Obama’s decision to visit Havana has been sharply criticized by opponents of normalization, especially within the Republican Party. Donald Trump, the only GOP presidential candidate to offer support, has said he was “fine” with rapprochement, although he claims he could have forged a “better deal” with Cuba.

House Speaker Paul D. Ryan (R-Wis.) denounced the trip in a statement Thursday. Cuba’s government, he said, remains “a regime that provides safe harbor to terrorists and fugitives.” Ryan added that he did not believe Obama “will bring up the need for reform during his visit,” even though the White House has pledged to do so.

“Instead, he is set to announce new commercial deals . . . that will legitimize and strengthen the communist government,” Ryan said.

But American and Cuban officials are betting that there is enough support in both their countries to sustain the policy shift, even if the next president has a different philosophy.

Yanetsi Azahares, 28, owner of the Gelato House, a high-end ice cream cafe on the Havana waterfront, said she was already thinking about the visit’s impact on Cuban tourism.

“I think a lot of Americans are going to see that he’s welcome here and realize they will be welcome, too,” she said.
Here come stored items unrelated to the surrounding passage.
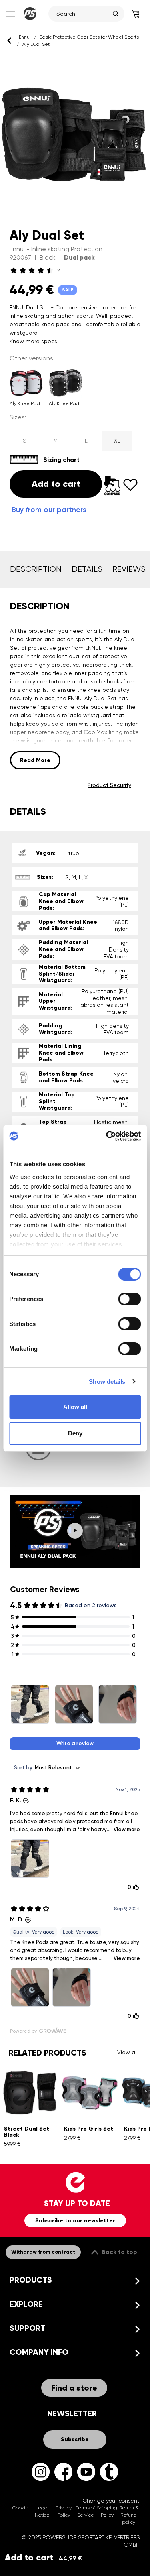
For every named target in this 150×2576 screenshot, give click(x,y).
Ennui (25, 37)
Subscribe (75, 2439)
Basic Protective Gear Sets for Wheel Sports (89, 37)
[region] (75, 135)
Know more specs (33, 341)
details (87, 569)
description (36, 569)
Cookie (20, 2508)
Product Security (109, 785)
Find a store (74, 2388)
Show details (107, 1381)
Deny (75, 1433)
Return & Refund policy (128, 2515)
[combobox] (82, 14)
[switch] (129, 1299)
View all (127, 2052)
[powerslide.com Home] (30, 13)
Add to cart (43, 2557)
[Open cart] (135, 13)
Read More (35, 760)
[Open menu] (10, 13)
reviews (129, 569)
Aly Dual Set (36, 44)
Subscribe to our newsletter (75, 2220)
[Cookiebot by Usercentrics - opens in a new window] (107, 1136)
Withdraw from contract (43, 2252)
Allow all (75, 1406)
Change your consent (111, 2500)
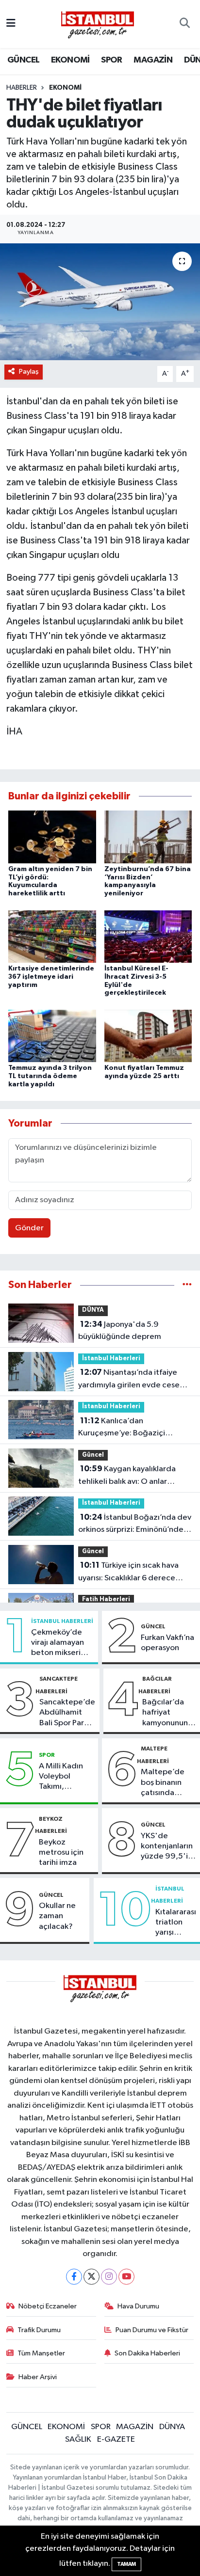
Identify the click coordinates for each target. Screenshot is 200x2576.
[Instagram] (109, 2277)
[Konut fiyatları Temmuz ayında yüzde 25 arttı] (148, 1036)
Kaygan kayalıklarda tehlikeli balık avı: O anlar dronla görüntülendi (127, 1476)
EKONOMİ (70, 60)
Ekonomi (65, 87)
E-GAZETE (116, 2439)
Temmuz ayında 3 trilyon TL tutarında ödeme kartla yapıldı (50, 1076)
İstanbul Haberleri (111, 1358)
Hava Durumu (138, 2306)
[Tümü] (187, 1285)
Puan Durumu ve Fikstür (152, 2330)
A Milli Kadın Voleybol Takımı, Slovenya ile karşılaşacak (61, 1777)
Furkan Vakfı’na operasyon (167, 1643)
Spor (47, 1755)
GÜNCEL (23, 60)
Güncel (93, 1455)
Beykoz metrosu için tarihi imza (61, 1852)
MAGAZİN (152, 60)
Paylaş (29, 371)
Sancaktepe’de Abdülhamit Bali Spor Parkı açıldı (67, 1713)
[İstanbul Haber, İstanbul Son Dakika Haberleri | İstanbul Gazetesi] (97, 24)
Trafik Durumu (39, 2330)
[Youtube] (126, 2277)
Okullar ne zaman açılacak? (57, 1916)
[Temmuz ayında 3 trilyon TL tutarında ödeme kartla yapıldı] (52, 1036)
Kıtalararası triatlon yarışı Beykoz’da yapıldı (175, 1923)
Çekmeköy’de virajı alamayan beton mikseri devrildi (57, 1643)
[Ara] (185, 24)
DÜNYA (93, 1310)
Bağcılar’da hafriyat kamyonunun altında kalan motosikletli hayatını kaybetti (165, 1713)
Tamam (126, 2564)
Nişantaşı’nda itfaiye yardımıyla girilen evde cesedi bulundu (132, 1379)
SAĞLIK (78, 2439)
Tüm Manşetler (41, 2353)
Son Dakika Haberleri (147, 2353)
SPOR (111, 60)
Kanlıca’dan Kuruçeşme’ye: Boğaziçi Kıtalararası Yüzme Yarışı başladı (121, 1428)
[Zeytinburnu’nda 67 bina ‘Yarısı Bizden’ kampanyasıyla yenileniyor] (148, 836)
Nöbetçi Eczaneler (47, 2306)
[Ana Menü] (11, 24)
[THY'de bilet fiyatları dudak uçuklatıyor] (100, 301)
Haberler (21, 87)
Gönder (29, 1228)
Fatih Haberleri (106, 1599)
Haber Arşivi (37, 2377)
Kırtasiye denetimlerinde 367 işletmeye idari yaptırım (51, 976)
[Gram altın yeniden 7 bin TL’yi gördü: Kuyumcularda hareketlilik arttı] (52, 836)
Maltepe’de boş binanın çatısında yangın (162, 1783)
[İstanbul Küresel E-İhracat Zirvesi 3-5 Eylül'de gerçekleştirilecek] (148, 936)
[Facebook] (74, 2277)
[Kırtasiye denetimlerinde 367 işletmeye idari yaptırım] (52, 936)
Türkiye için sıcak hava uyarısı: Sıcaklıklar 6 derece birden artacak (128, 1572)
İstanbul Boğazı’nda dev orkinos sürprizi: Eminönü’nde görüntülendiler (134, 1524)
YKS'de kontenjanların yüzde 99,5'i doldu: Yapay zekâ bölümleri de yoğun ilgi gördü (167, 1847)
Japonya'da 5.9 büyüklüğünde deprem (119, 1330)
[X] (91, 2277)
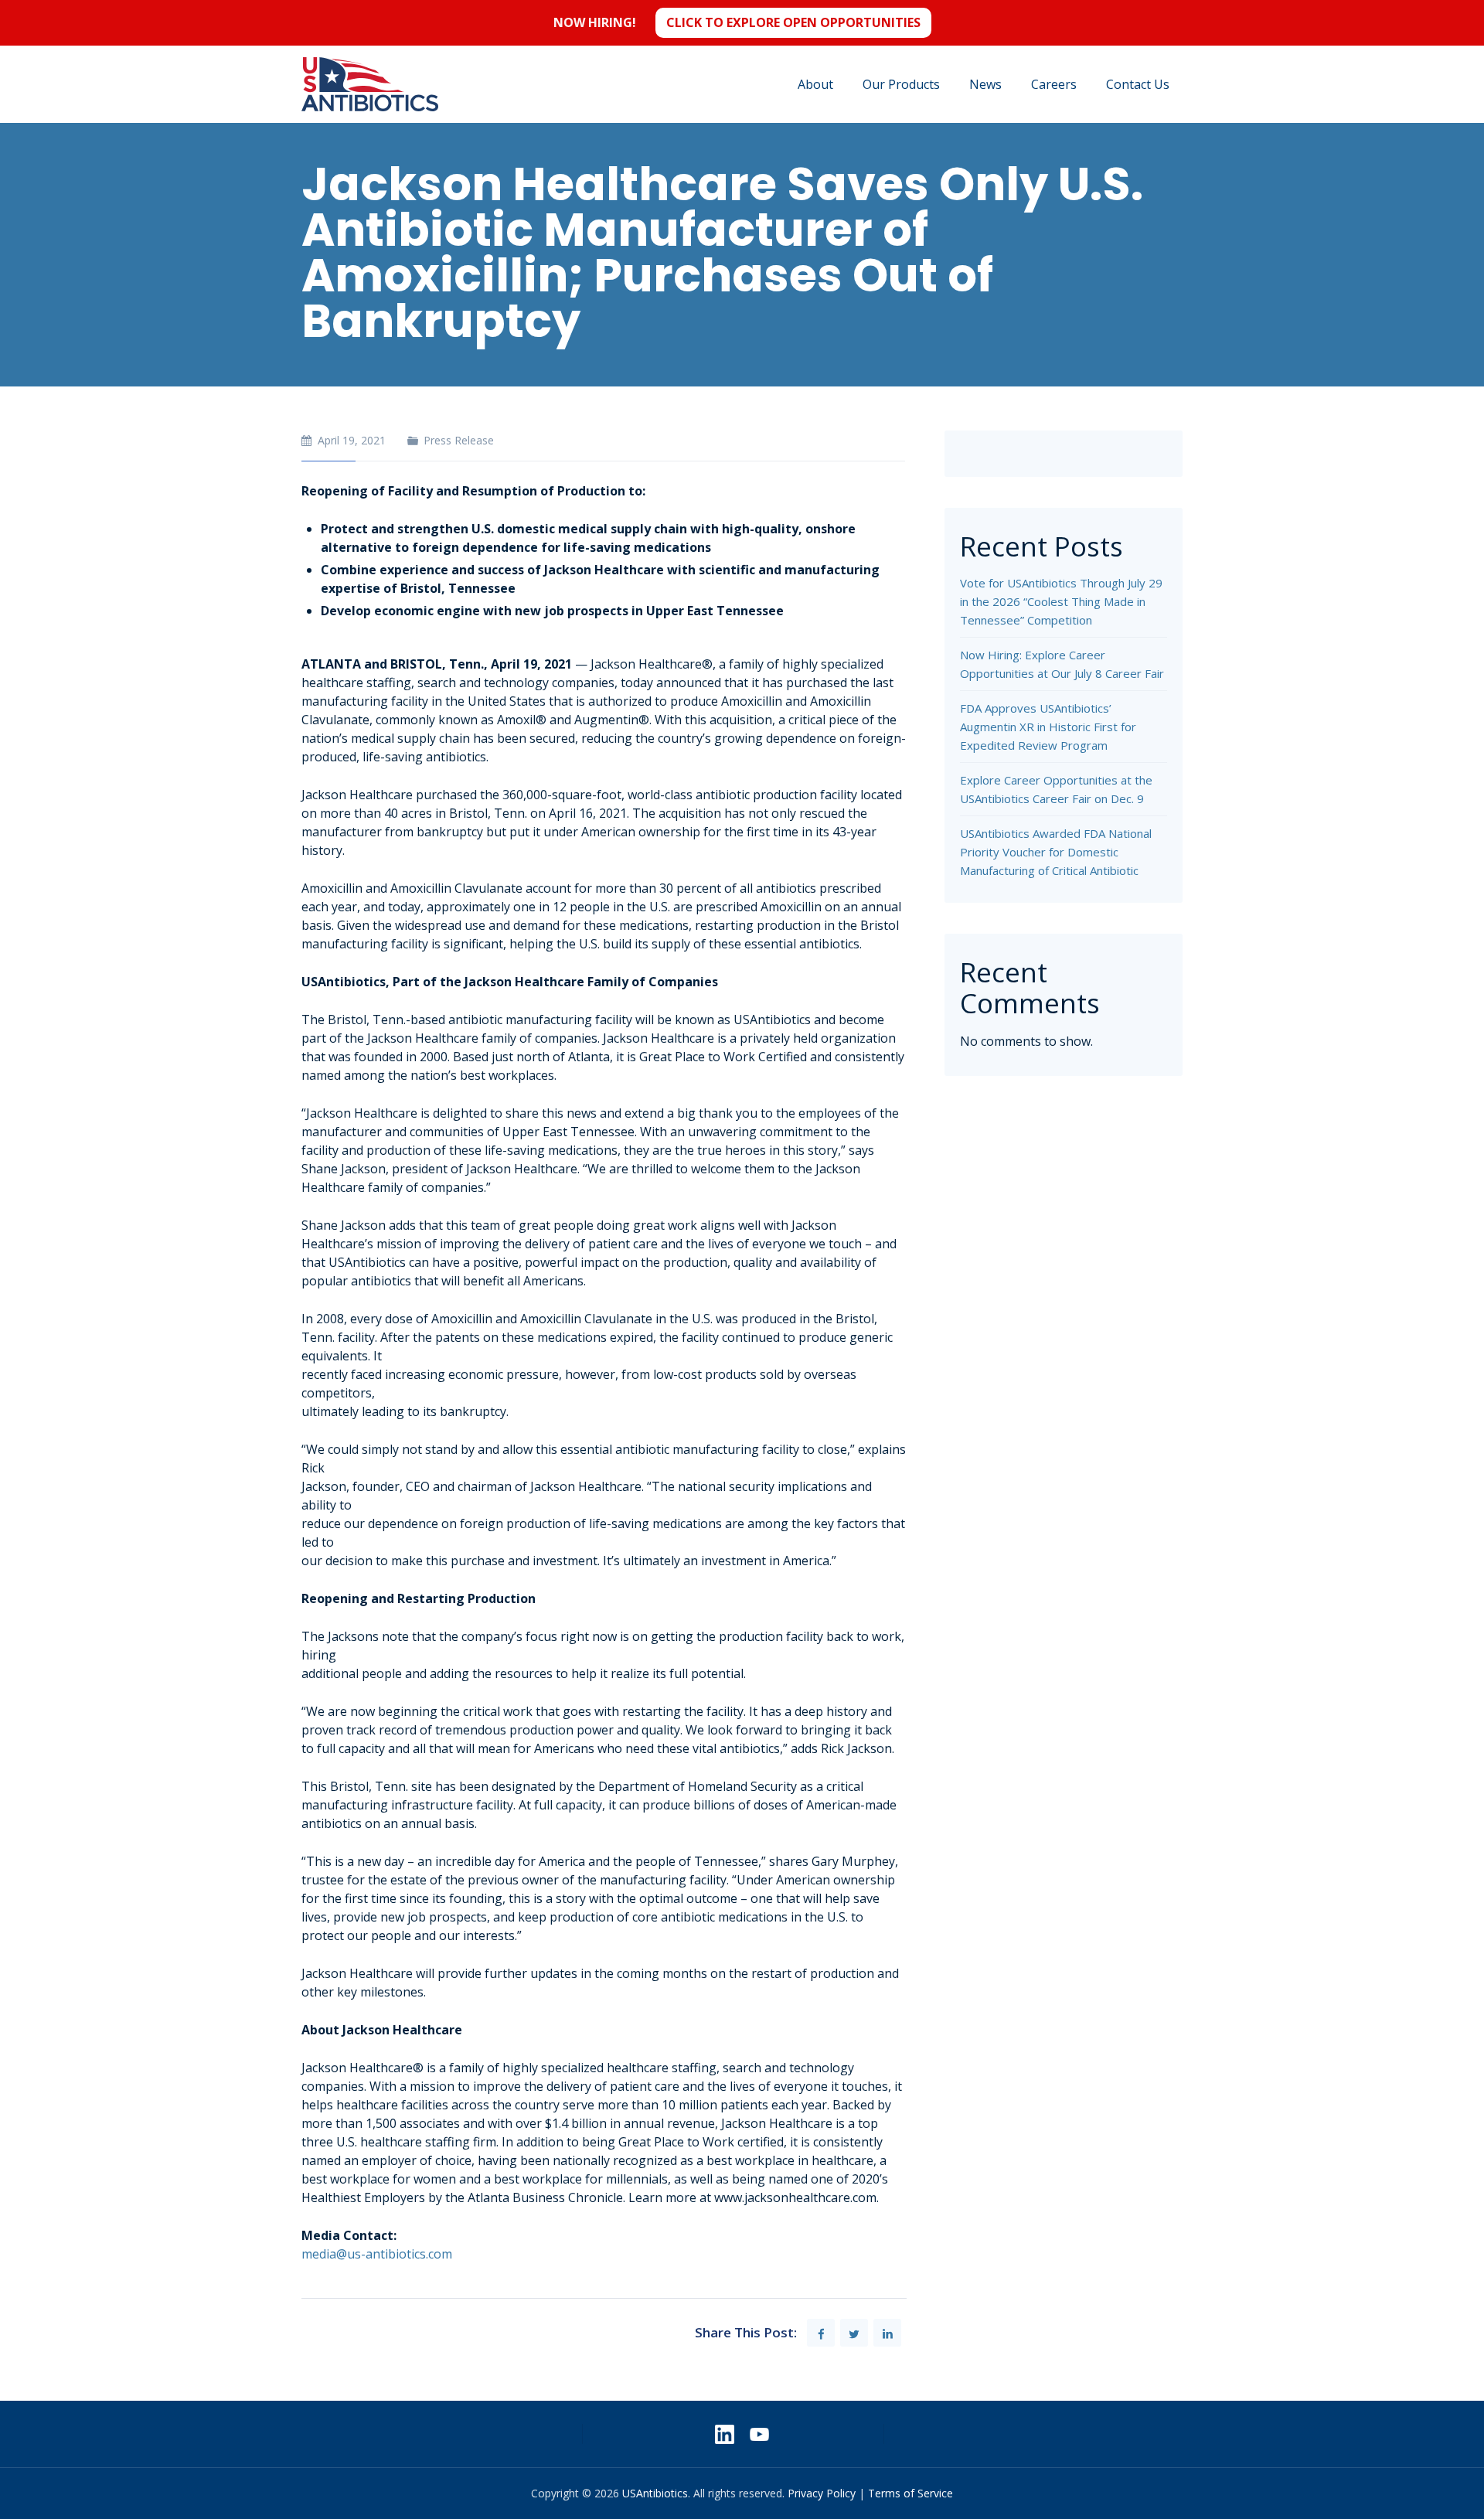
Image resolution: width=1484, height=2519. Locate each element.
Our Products (901, 84)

What the Obama administration has done to increase engagement with Cuba:

  • Loosened travel restrictions to allow Americans to go independently on educational, “people-to-people” trips instead of in organized groups. A formal tourism ban remains.
  • Eliminated a ban on Cuban financial transactions going through U.S. banks, which effectively had cut off Cuba from the global banking system.
  • Allowed Cuban citizens to open U.S. bank accounts and use them to send remittances back home.
  • Removed Cuba from the U.S. list of countries with inadequate port security, making it easier for ships to travel between the two countries.
  • Approved “general licenses” for U.S. travel to Cuba, meaning Americans traveling for certain authorized reasons don’t have to apply for permission in advance.
  • Started restoring direct mail service. The first flight left the U.S. just before Obama’s trip as part of a pilot project.
  • Authorized some U.S. cruise lines to sail to Cuba. They’re waiting for Cuban approval.
  • Approved the first ferry service between the U.S. and Cuba
  • Struck an agreement to restore commercial flights. The Transportation Department will soon award the first flight routes.
  • Authorized exports of badly needed goods ranging from constructions materials to tractor parts, though no such trade has begun.
  • Approved the first U.S. factory in Cuba since the 1959 revolution. The assembly plant will build small tractors.
  • Allowed Cuban citizens to start earning salaries in the United States without having to start the immigration process, as long as they don’t pay special taxes in Cuba.
  • Reopened the U.S. Embassy in Havana. Cuba also reopened its embassy in Washington.
  • Released three Cubans jailed in the U.S. Cuba released American Alan Gross at the same time.
  • Sat down with Cuban President Raul Castro in Panama in the first face-to-face meeting between a U.S. and Cuban leader in decades.
  • Started high-level exchanges and visits between U.S. and Cuban officials.
  • Increased the amount people in the U.S. can send Cubans from $500 to $2,000 every three months. Earlier, Obama removed a $1,200 annual cap on remittances.
  • Permitted American travelers to return with up to $400 of merchandise, including tobacco and alcohol products worth no more than $100 combined.
  • Removed Cuba from the U.S. list of state sponsors of terrorism.
  • Authorized the commercial export of some communications and Internet devices including software, hardware and services.
  • Urged Congress repeatedly but unsuccessfully to lift the U.S. trade embargo.
  • Allowed unlimited family visits by Cuban-Americans, before the U.S. and Cuba announced plans to normalize relations.